Malgré cela, divers poèmes ont vu le jour en commençant par ces mêmes mots. L’un d’eux fut écrit par un homme à sa petite sœur qui lui faisait ses adieux alors qu’il partait pour un long voyage d’études. Il disait avoir vu ses larmes couler alors qu’elle l’enlaçait, et il lui écrivit :
— Ô lune qui captive mes lunes… Puis il a continué.
Un autre a composé un poème pour sa mère malade, qui lui faisait un signe de la main avant d’entrer en salle d’opération. Son inspiration s’est déversée à travers ces mots :
— Ô lune qui captive mes lunes… Puis il a continué.
Un troisième les adressa à son épouse, après une dispute : elle était partie se réfugier chez ses parents. Il les écrivit pour l’amadouer :
— Ô lune qui captive mes lunes… Puis il a continué.

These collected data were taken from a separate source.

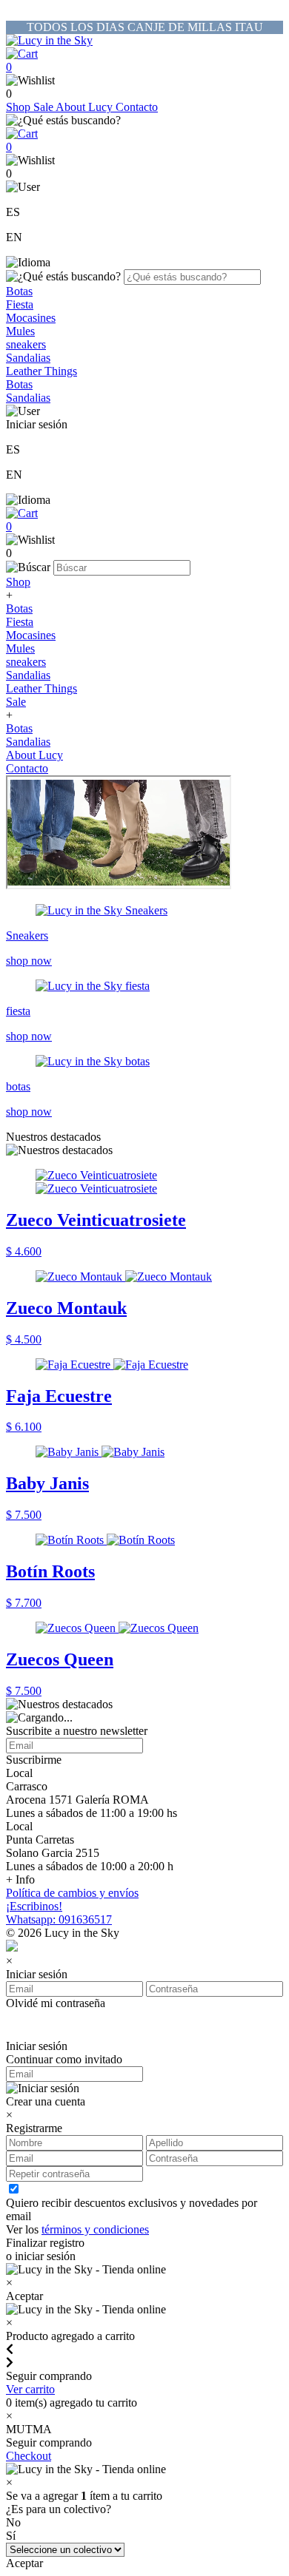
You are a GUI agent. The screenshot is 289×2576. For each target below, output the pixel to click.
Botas (19, 291)
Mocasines (31, 317)
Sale (44, 107)
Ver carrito (30, 2389)
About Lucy (86, 107)
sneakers (26, 344)
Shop (19, 107)
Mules (20, 331)
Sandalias (28, 357)
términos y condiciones (95, 2229)
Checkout (28, 2455)
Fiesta (19, 304)
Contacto (137, 107)
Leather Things (41, 371)
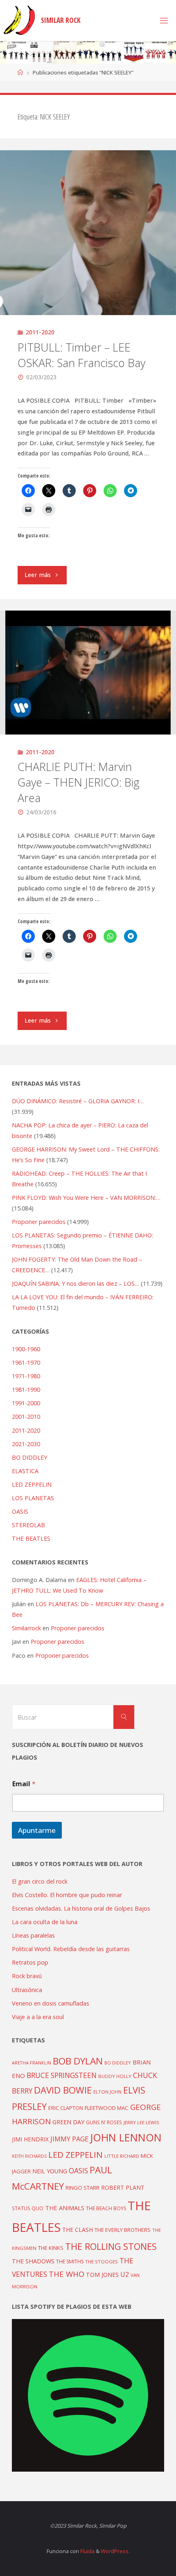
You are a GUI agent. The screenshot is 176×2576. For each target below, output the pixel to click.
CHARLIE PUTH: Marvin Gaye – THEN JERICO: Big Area (79, 782)
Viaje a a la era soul (38, 2017)
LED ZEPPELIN (32, 1484)
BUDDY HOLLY (114, 2076)
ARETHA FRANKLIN (31, 2063)
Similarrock (26, 1628)
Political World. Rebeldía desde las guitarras (71, 1949)
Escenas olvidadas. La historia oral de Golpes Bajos (81, 1908)
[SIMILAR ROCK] (19, 20)
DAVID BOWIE (63, 2090)
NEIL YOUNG (49, 2171)
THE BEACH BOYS (106, 2208)
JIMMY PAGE (69, 2138)
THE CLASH (77, 2229)
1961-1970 (26, 1362)
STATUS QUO (27, 2208)
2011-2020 (40, 332)
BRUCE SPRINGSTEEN (62, 2075)
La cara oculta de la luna (44, 1922)
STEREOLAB (28, 1525)
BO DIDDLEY (29, 1457)
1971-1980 (26, 1376)
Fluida (87, 2551)
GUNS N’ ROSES (104, 2122)
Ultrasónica (27, 1990)
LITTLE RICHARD (121, 2156)
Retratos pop (30, 1962)
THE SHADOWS (33, 2261)
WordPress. (115, 2551)
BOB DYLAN (78, 2061)
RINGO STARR (82, 2187)
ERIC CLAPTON (65, 2108)
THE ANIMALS (64, 2208)
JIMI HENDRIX (30, 2139)
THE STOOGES (101, 2261)
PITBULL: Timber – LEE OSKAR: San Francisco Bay (81, 355)
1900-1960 (26, 1349)
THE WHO (66, 2274)
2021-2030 (26, 1444)
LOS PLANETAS (33, 1498)
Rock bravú (27, 1976)
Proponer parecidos (77, 1628)
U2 (124, 2274)
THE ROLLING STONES (111, 2246)
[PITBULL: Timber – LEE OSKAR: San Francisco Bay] (88, 232)
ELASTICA (25, 1471)
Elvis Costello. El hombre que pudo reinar (67, 1895)
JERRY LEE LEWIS (141, 2122)
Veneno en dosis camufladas (50, 2003)
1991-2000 (26, 1403)
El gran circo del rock (40, 1881)
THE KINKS (50, 2247)
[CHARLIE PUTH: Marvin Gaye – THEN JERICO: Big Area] (88, 672)
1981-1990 (26, 1389)
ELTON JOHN (107, 2092)
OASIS (20, 1511)
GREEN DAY (68, 2122)
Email (24, 1784)
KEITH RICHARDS (29, 2156)
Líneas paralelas (33, 1935)
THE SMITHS (69, 2261)
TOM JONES (102, 2275)
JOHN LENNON (126, 2137)
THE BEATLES (31, 1538)
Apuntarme (37, 1830)
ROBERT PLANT (122, 2187)
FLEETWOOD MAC (107, 2108)
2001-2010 (26, 1416)
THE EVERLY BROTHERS (123, 2229)
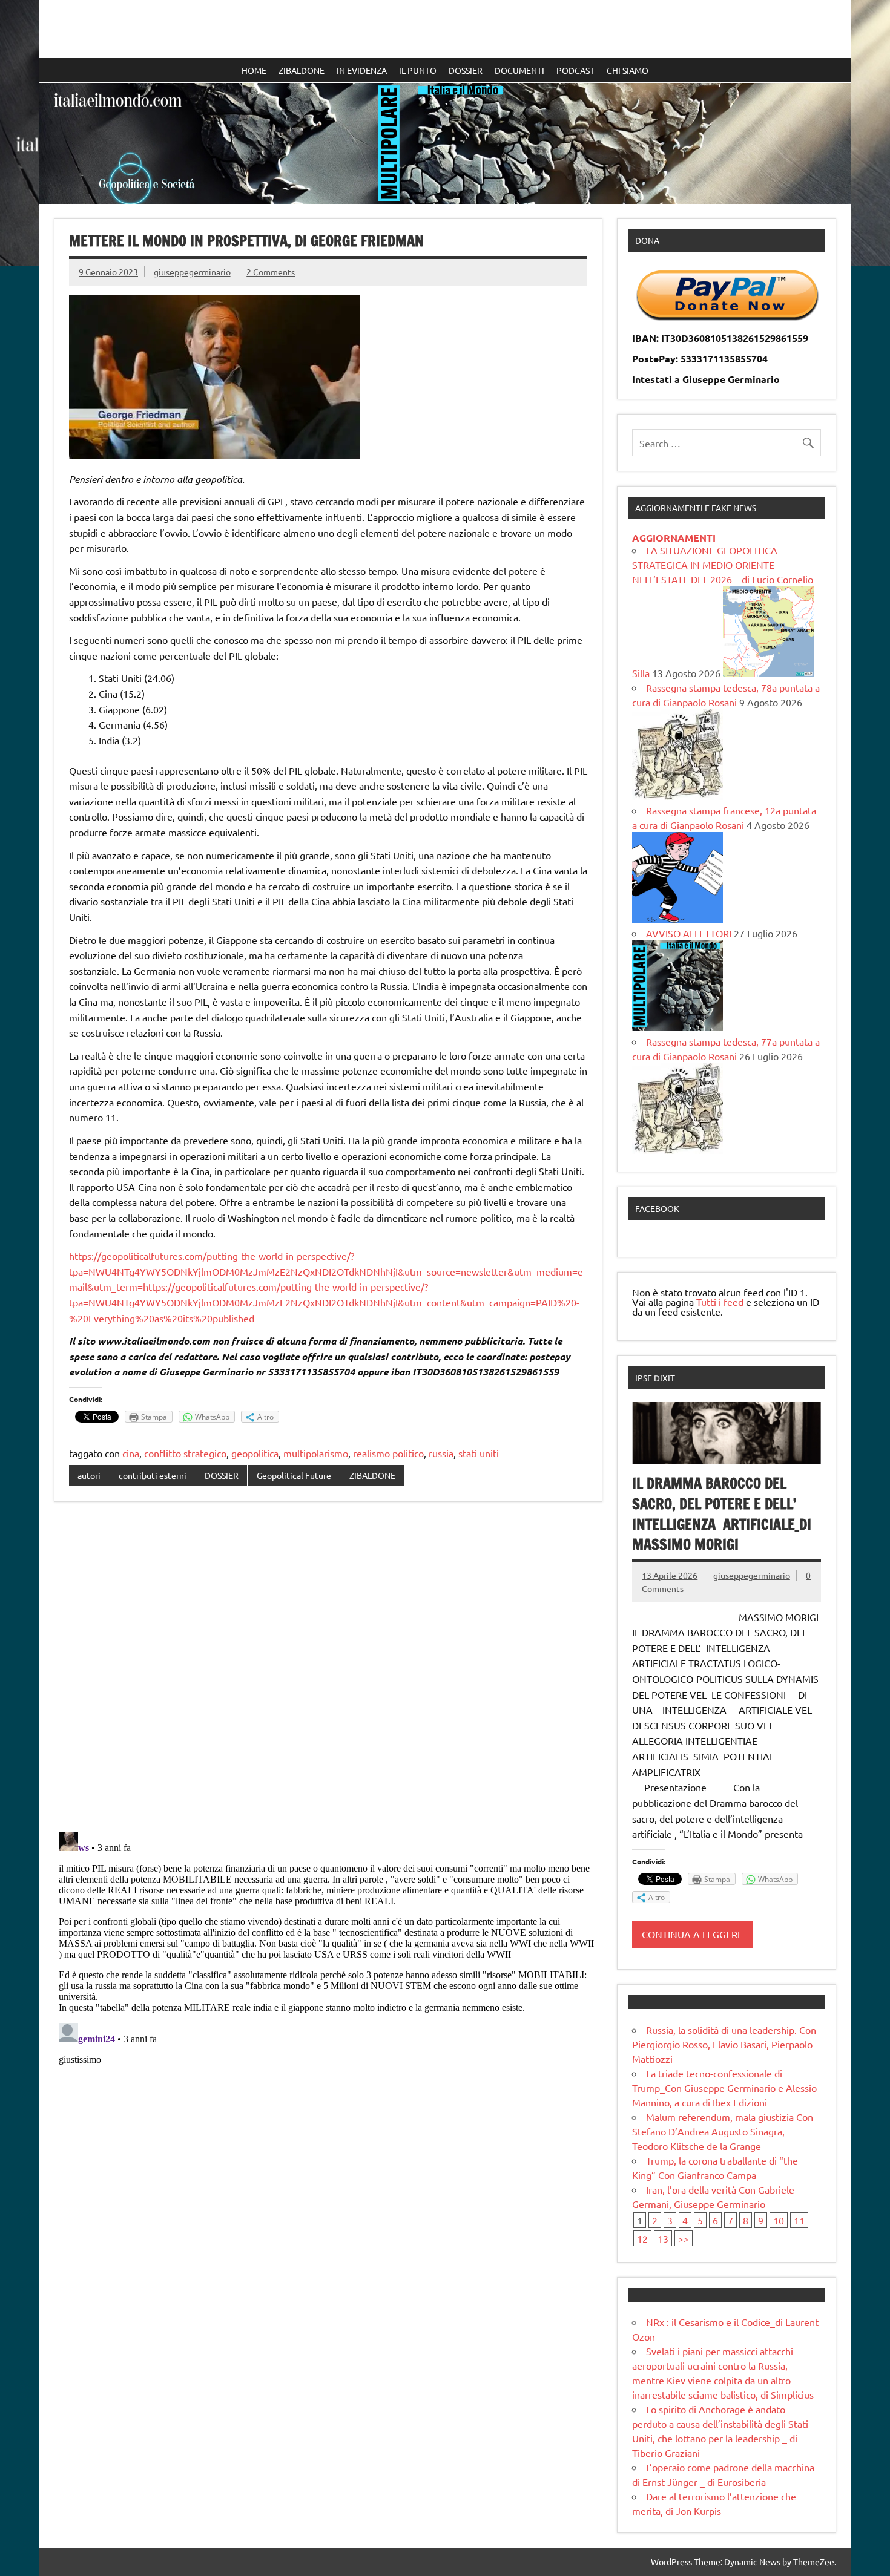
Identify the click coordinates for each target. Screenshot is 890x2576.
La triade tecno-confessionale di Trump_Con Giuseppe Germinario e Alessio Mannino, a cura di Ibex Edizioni (724, 2087)
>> (683, 2238)
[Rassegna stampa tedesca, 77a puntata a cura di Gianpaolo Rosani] (677, 1150)
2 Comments (270, 271)
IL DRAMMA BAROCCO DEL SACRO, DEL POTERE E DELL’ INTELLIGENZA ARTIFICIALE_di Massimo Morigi (721, 1514)
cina (130, 1453)
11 (799, 2220)
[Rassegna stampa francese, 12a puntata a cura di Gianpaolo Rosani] (677, 919)
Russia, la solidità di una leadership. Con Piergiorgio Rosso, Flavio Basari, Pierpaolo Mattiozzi (724, 2044)
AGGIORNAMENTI (674, 537)
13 (663, 2238)
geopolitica (255, 1453)
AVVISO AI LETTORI (688, 933)
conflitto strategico (185, 1453)
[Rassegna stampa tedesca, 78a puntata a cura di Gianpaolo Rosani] (677, 796)
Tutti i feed (719, 1302)
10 (778, 2220)
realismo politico (388, 1453)
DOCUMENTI (519, 70)
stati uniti (478, 1453)
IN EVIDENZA (362, 70)
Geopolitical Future (294, 1475)
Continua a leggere (692, 1934)
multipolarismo (315, 1453)
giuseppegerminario (192, 271)
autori (89, 1475)
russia (441, 1453)
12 (642, 2238)
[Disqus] (328, 1667)
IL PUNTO (418, 70)
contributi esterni (152, 1475)
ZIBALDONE (302, 70)
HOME (254, 70)
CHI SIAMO (627, 70)
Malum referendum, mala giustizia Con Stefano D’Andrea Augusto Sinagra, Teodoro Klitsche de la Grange (722, 2131)
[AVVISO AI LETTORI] (677, 1027)
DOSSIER (466, 70)
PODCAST (575, 70)
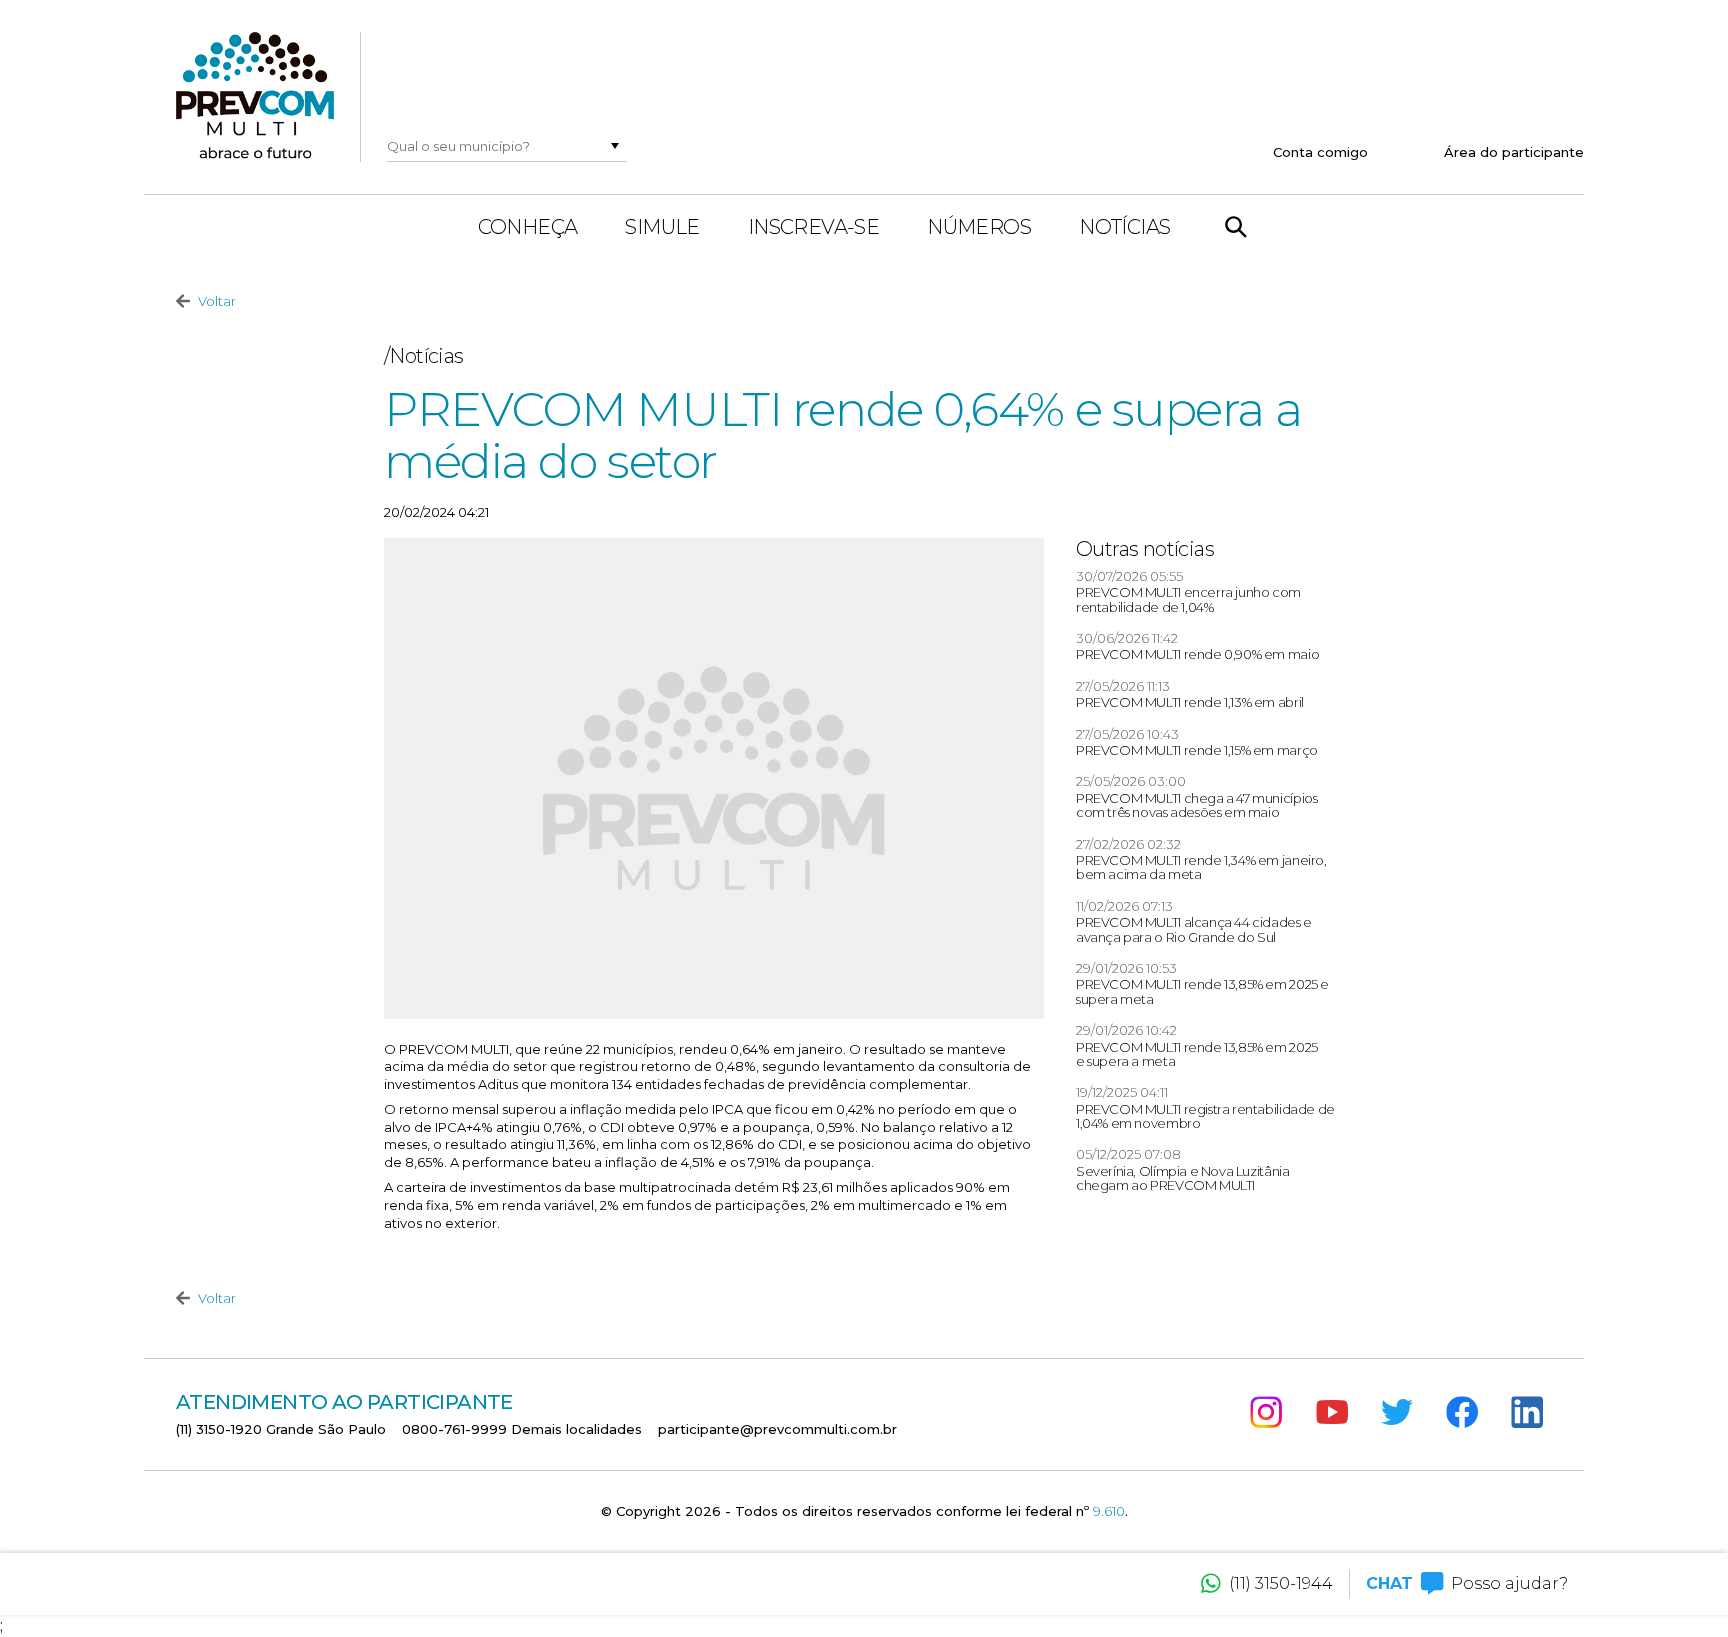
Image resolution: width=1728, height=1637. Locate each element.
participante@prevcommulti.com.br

Mais Qamar n’a jamais cessé de défendre son droit moral sur les mots de son père, affirmant qu’elle était bien « la lune » à laquelle il avait adressé ces paroles, bien avant même sa naissance. Les avis divergeaient sur l’origine de ces mots, devenus un « trend » — comme le dit la génération à laquelle appartient ma fille Qamar. D'autres poètes insistaient pour dire qu’ils étaient nés de leur propre imagination. Certains ont reconnu avoir entendu des mots similaires, qu’ils avaient ensuite développés à leur manière, pour servir leur poésie.
Le jour où Qamar monta sur une scène semblable à celle que j’avais foulée un jour, je n’ai pas lancé d’ululation mêlée de larmes comme l’avait fait ma mère autrefois. Mais je me suis approchée d’elle, alors qu’elle tenait la main de son époux, et je lui ai soufflé à l’oreille :
— Ô lune qui captive mes lunes, comme tu me ressembles.